§ **Work item**
Every record is to be restated exactly, with nothing left out.

Excerpts from a dataset:

* * * *

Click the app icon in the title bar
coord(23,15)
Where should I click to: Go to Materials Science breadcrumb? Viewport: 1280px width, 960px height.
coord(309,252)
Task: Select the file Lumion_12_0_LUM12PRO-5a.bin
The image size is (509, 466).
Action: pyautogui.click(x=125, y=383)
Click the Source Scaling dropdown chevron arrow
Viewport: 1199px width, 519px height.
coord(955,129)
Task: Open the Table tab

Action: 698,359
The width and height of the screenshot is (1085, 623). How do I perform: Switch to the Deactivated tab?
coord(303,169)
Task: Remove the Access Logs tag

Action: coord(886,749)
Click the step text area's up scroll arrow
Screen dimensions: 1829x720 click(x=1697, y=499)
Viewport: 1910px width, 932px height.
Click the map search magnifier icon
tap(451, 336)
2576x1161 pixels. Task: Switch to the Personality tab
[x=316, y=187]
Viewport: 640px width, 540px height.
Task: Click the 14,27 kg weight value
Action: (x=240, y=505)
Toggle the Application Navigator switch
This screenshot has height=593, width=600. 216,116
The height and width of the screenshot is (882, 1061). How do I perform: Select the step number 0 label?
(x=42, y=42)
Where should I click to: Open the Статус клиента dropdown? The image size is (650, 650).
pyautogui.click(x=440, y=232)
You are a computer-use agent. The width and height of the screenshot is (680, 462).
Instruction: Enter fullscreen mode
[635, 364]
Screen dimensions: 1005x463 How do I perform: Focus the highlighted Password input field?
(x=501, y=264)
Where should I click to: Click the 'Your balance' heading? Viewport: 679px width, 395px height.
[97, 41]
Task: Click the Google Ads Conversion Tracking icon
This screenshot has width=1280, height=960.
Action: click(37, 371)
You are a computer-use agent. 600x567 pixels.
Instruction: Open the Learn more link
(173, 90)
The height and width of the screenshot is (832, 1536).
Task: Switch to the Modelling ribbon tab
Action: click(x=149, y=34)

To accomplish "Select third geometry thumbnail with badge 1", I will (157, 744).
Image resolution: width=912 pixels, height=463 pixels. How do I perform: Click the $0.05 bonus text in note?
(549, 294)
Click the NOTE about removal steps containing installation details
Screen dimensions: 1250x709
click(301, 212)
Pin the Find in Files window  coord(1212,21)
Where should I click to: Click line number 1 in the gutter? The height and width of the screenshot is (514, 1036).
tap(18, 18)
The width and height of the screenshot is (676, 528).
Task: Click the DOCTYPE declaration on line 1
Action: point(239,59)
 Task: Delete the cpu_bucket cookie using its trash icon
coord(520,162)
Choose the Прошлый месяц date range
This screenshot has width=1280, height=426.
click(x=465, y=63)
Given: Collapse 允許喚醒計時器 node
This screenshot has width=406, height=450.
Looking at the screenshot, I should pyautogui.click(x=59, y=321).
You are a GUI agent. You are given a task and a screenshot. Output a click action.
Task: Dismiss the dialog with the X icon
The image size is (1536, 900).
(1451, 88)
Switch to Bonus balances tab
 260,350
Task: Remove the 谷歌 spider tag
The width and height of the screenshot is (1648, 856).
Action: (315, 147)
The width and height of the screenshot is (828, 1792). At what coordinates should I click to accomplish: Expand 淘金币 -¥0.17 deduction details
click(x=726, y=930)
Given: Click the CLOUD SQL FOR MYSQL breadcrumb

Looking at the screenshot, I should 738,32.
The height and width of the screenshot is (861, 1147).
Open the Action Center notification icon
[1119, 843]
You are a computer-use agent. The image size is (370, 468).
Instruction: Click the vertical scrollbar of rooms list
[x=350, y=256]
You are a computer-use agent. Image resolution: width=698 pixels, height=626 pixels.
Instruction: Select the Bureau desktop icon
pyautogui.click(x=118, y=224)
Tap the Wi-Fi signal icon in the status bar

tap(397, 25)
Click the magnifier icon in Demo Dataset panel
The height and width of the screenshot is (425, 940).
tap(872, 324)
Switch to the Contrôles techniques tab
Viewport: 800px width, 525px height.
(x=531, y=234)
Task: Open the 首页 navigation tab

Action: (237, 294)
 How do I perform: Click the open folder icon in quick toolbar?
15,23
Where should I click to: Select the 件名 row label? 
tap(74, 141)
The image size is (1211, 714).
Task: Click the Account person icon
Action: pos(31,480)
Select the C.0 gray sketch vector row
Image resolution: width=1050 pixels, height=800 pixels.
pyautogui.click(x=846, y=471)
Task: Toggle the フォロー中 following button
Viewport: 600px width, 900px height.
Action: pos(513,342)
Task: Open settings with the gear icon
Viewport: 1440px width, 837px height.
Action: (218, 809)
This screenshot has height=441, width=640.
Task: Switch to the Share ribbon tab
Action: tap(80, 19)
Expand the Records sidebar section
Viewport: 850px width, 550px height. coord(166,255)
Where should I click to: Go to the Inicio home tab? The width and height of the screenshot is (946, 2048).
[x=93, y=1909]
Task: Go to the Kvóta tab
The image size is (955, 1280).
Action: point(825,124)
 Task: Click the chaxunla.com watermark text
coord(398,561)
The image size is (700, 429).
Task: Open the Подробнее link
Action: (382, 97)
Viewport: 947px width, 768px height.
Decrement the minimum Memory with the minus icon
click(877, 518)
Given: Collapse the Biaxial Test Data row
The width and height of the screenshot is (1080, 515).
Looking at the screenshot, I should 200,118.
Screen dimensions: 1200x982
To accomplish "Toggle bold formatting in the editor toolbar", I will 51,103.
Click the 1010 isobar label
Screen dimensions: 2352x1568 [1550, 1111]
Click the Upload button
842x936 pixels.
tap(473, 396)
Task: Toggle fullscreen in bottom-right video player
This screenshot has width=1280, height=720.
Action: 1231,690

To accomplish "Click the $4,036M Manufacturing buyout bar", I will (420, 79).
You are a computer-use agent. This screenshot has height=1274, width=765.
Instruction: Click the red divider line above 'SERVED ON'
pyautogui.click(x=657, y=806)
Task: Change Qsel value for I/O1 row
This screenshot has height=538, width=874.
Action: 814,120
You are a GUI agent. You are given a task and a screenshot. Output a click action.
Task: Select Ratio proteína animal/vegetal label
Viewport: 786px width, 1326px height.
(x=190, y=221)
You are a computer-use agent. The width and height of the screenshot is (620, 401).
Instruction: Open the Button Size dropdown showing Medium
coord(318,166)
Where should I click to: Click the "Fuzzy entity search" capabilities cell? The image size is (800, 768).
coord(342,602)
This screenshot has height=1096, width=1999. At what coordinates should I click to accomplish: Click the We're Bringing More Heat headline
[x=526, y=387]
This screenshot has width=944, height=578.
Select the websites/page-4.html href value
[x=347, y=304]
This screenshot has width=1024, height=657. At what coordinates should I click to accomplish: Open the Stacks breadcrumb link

* * * *

§ **Answer box**
Click the app icon in the title bar
coord(23,15)
Where should I click to: Go to Materials Science breadcrumb? Viewport: 1280px width, 960px height.
coord(309,252)
Task: Select the file Lumion_12_0_LUM12PRO-5a.bin
The image size is (509, 466).
Action: pyautogui.click(x=125, y=383)
Click the Source Scaling dropdown chevron arrow
Viewport: 1199px width, 519px height.
coord(955,129)
Task: Open the Table tab

Action: 698,359
The width and height of the screenshot is (1085, 623). How do I perform: Switch to the Deactivated tab?
coord(303,169)
Task: Remove the Access Logs tag

Action: coord(886,749)
Click the step text area's up scroll arrow
Screen dimensions: 1829x720 click(x=1697, y=499)
Viewport: 1910px width, 932px height.
Click the map search magnifier icon
tap(451, 336)
2576x1161 pixels. Task: Switch to the Personality tab
[x=316, y=187]
Viewport: 640px width, 540px height.
Task: Click the 14,27 kg weight value
Action: (x=240, y=505)
Toggle the Application Navigator switch
This screenshot has height=593, width=600. 216,116
The height and width of the screenshot is (882, 1061). How do I perform: Select the step number 0 label?
(x=42, y=42)
Where should I click to: Open the Статус клиента dropdown? The image size is (650, 650).
pyautogui.click(x=440, y=232)
You are a computer-use agent. The width and height of the screenshot is (680, 462).
Instruction: Enter fullscreen mode
[635, 364]
Screen dimensions: 1005x463 How do I perform: Focus the highlighted Password input field?
(x=501, y=264)
Where should I click to: Click the 'Your balance' heading? Viewport: 679px width, 395px height.
[97, 41]
Task: Click the Google Ads Conversion Tracking icon
This screenshot has width=1280, height=960.
Action: click(37, 371)
You are a computer-use agent. 600x567 pixels.
Instruction: Open the Learn more link
(173, 90)
The height and width of the screenshot is (832, 1536).
Task: Switch to the Modelling ribbon tab
Action: click(x=149, y=34)

To accomplish "Select third geometry thumbnail with badge 1", I will (157, 744).
Image resolution: width=912 pixels, height=463 pixels. How do I perform: Click the $0.05 bonus text in note?
(549, 294)
Click the NOTE about removal steps containing installation details
Screen dimensions: 1250x709
click(301, 212)
Pin the Find in Files window  coord(1212,21)
Where should I click to: Click line number 1 in the gutter? The height and width of the screenshot is (514, 1036).
tap(18, 18)
The width and height of the screenshot is (676, 528).
Task: Click the DOCTYPE declaration on line 1
Action: point(239,59)
 Task: Delete the cpu_bucket cookie using its trash icon
coord(520,162)
Choose the Прошлый месяц date range
This screenshot has width=1280, height=426.
click(x=465, y=63)
Given: Collapse 允許喚醒計時器 node
This screenshot has width=406, height=450.
Looking at the screenshot, I should pyautogui.click(x=59, y=321).
You are a GUI agent. You are given a task and a screenshot. Output a click action.
Task: Dismiss the dialog with the X icon
The image size is (1536, 900).
(1451, 88)
Switch to Bonus balances tab
 260,350
Task: Remove the 谷歌 spider tag
The width and height of the screenshot is (1648, 856).
Action: (315, 147)
The width and height of the screenshot is (828, 1792). At what coordinates should I click to accomplish: Expand 淘金币 -¥0.17 deduction details
click(x=726, y=930)
Given: Click the CLOUD SQL FOR MYSQL breadcrumb

Looking at the screenshot, I should 738,32.
The height and width of the screenshot is (861, 1147).
Open the Action Center notification icon
[1119, 843]
You are a computer-use agent. The image size is (370, 468).
Instruction: Click the vertical scrollbar of rooms list
[x=350, y=256]
You are a computer-use agent. Image resolution: width=698 pixels, height=626 pixels.
Instruction: Select the Bureau desktop icon
pyautogui.click(x=118, y=224)
Tap the Wi-Fi signal icon in the status bar

tap(397, 25)
Click the magnifier icon in Demo Dataset panel
The height and width of the screenshot is (425, 940).
tap(872, 324)
Switch to the Contrôles techniques tab
Viewport: 800px width, 525px height.
(x=531, y=234)
Task: Open the 首页 navigation tab

Action: (237, 294)
 How do I perform: Click the open folder icon in quick toolbar?
15,23
Where should I click to: Select the 件名 row label? 
tap(74, 141)
The image size is (1211, 714).
Task: Click the Account person icon
Action: pos(31,480)
Select the C.0 gray sketch vector row
Image resolution: width=1050 pixels, height=800 pixels.
pyautogui.click(x=846, y=471)
Task: Toggle the フォロー中 following button
Viewport: 600px width, 900px height.
Action: pos(513,342)
Task: Open settings with the gear icon
Viewport: 1440px width, 837px height.
Action: (218, 809)
This screenshot has height=441, width=640.
Task: Switch to the Share ribbon tab
Action: tap(80, 19)
Expand the Records sidebar section
Viewport: 850px width, 550px height. coord(166,255)
Where should I click to: Go to the Inicio home tab? The width and height of the screenshot is (946, 2048).
[x=93, y=1909]
Task: Go to the Kvóta tab
The image size is (955, 1280).
Action: point(825,124)
 Task: Click the chaxunla.com watermark text
coord(398,561)
The image size is (700, 429).
Task: Open the Подробнее link
Action: (382, 97)
Viewport: 947px width, 768px height.
Decrement the minimum Memory with the minus icon
click(877, 518)
Given: Collapse the Biaxial Test Data row
The width and height of the screenshot is (1080, 515).
Looking at the screenshot, I should 200,118.
Screen dimensions: 1200x982
To accomplish "Toggle bold formatting in the editor toolbar", I will 51,103.
Click the 1010 isobar label
Screen dimensions: 2352x1568 [1550, 1111]
Click the Upload button
842x936 pixels.
tap(473, 396)
Task: Toggle fullscreen in bottom-right video player
This screenshot has width=1280, height=720.
Action: 1231,690

To accomplish "Click the $4,036M Manufacturing buyout bar", I will (420, 79).
You are a computer-use agent. This screenshot has height=1274, width=765.
Instruction: Click the red divider line above 'SERVED ON'
pyautogui.click(x=657, y=806)
Task: Change Qsel value for I/O1 row
This screenshot has height=538, width=874.
Action: 814,120
You are a GUI agent. You are given a task and a screenshot. Output a click action.
Task: Select Ratio proteína animal/vegetal label
Viewport: 786px width, 1326px height.
(x=190, y=221)
You are a computer-use agent. The width and height of the screenshot is (620, 401).
Instruction: Open the Button Size dropdown showing Medium
coord(318,166)
Where should I click to: Click the "Fuzzy entity search" capabilities cell? The image size is (800, 768).
coord(342,602)
This screenshot has height=1096, width=1999. At what coordinates should I click to accomplish: Click the We're Bringing More Heat headline
[x=526, y=387]
This screenshot has width=944, height=578.
Select the websites/page-4.html href value
[x=347, y=304]
This screenshot has width=1024, height=657. At what coordinates should I click to accomplish: Open the Stacks breadcrumb link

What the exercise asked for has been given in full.